Hiking trail in Pennsylvania, United States

The Baker Trail is a 134 mi hiking trail in western Pennsylvania in the United States. The trail's southern terminus is across the Allegheny River from the borough of Freeport in Armstrong County. Its northern terminus is in State Game Lands No. 24, in Forest County near a border with Allegheny National Forest. The Baker Trail is maintained by the Rachel Carson Trails Conservancy.

==History ==

The Baker Trail was first christened in 1950. It was named after Pittsburgh attorney and philanthropist Horace Forbes Baker. The trail originally reached about 133 miles from Aspinwall in the Pittsburgh metropolitan area to Cook Forest State Park. In the following years, development around Aspinwall caused several miles at the southern end of the trail to be abandoned, and the south terminus was retracted to Freeport. Meanwhile, the northern end was extended from Cook Forest State Park to Forest County, lengthening the trail to 141 miles. After some recent relocations, the trail's total length is now 134 miles.
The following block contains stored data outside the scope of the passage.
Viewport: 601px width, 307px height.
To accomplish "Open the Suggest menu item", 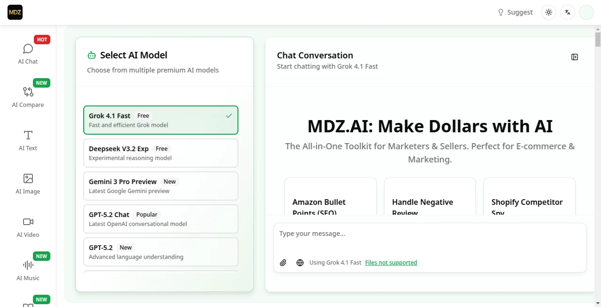I will coord(514,12).
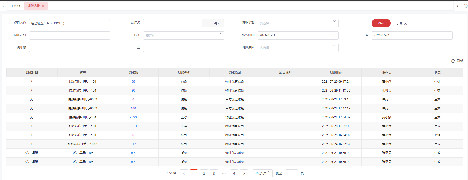Go to next page using pagination arrow

click(244, 173)
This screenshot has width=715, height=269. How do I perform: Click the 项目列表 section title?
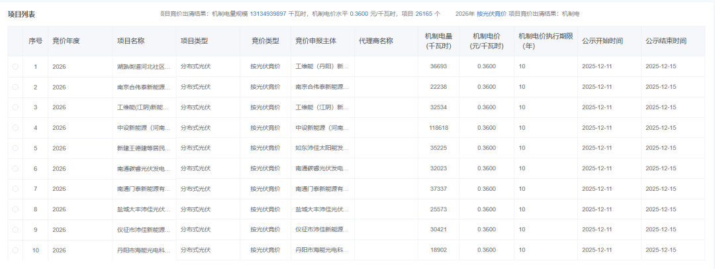[x=22, y=14]
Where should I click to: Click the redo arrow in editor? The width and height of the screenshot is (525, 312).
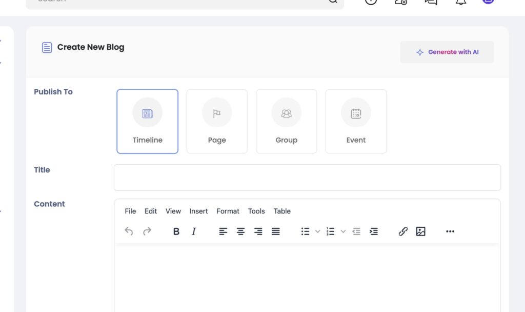pos(147,231)
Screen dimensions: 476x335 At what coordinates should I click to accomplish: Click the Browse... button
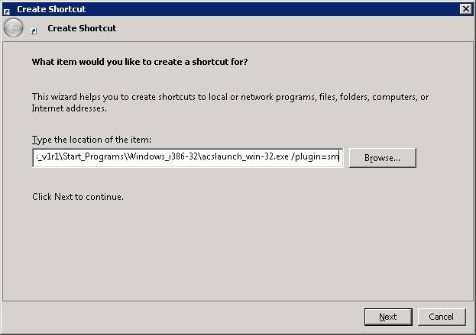pos(382,158)
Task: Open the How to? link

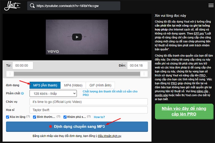Action: click(99, 117)
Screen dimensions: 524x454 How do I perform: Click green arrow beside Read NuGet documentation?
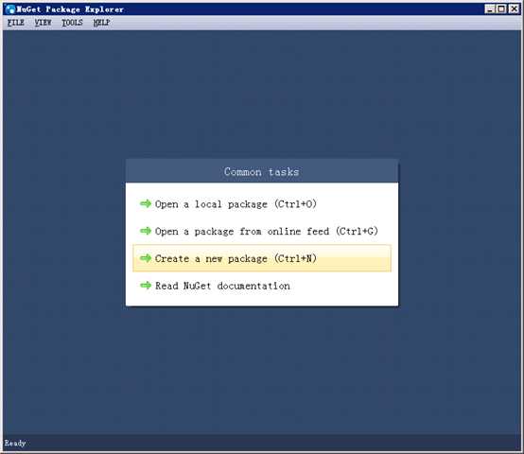click(x=146, y=286)
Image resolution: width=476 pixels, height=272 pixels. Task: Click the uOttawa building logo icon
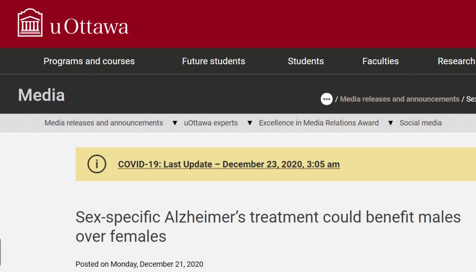30,23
Much of the route of the Baker Trail follows unpaved rural roads and rights-of-way for power lines or pipelines. It also crosses many tracts of private land, at which passage for hikers has been arranged with owners, though the trail also features ten overnight backpacking shelters. The trail is frequently rerouted due to changing landowners who disagree with previous arrangements allowing hikers. This situation may also lead to temporary or permanent closure of some of the shelters.

== Route ==
Hiking from south to north, the Baker Trail initially travels eastbound through suburban and semi-rural areas of Armstrong County. At about two miles from Freeport, the trail formerly used a railroad bridge over the Kiskiminetas River, but this has since been forbidden by the authorities, thus severing this segment of the trail. To the east, the Baker Trail walks along Crooked Creek Lake near Kittanning, and it also encounters Mahoning Creek Lake in northern Armstrong County. Continuing northbound into Clarion County and Jefferson County, at the town of Corsica, the Baker Trail follows PA Route 949 for about one mile and uses that road to cross Interstate 80. Later, the trail crosses the Clarion River via a rural road bridge at the village of Gravel Lick, continues within sight of the river for about one mile, and then enters the territory of Cook Forest State Park. After traversing extensive forested areas within the boundaries of the state park, the Baker Trail continues northbound through thinly-developed rural areas, into State Game Lands No. 24 in Forest County. The Baker Trail ends at State Route 2007, near Ellsworth Run and just south of a border with Allegheny National Forest.

At its northern end, about 15 miles of the Baker Trail have since been incorporated into the North Country National Scenic Trail, which currently joins the Baker Trail at Cook Forest State Park and continues into Allegheny National Forest beyond the Baker Trail's traditional northern terminus.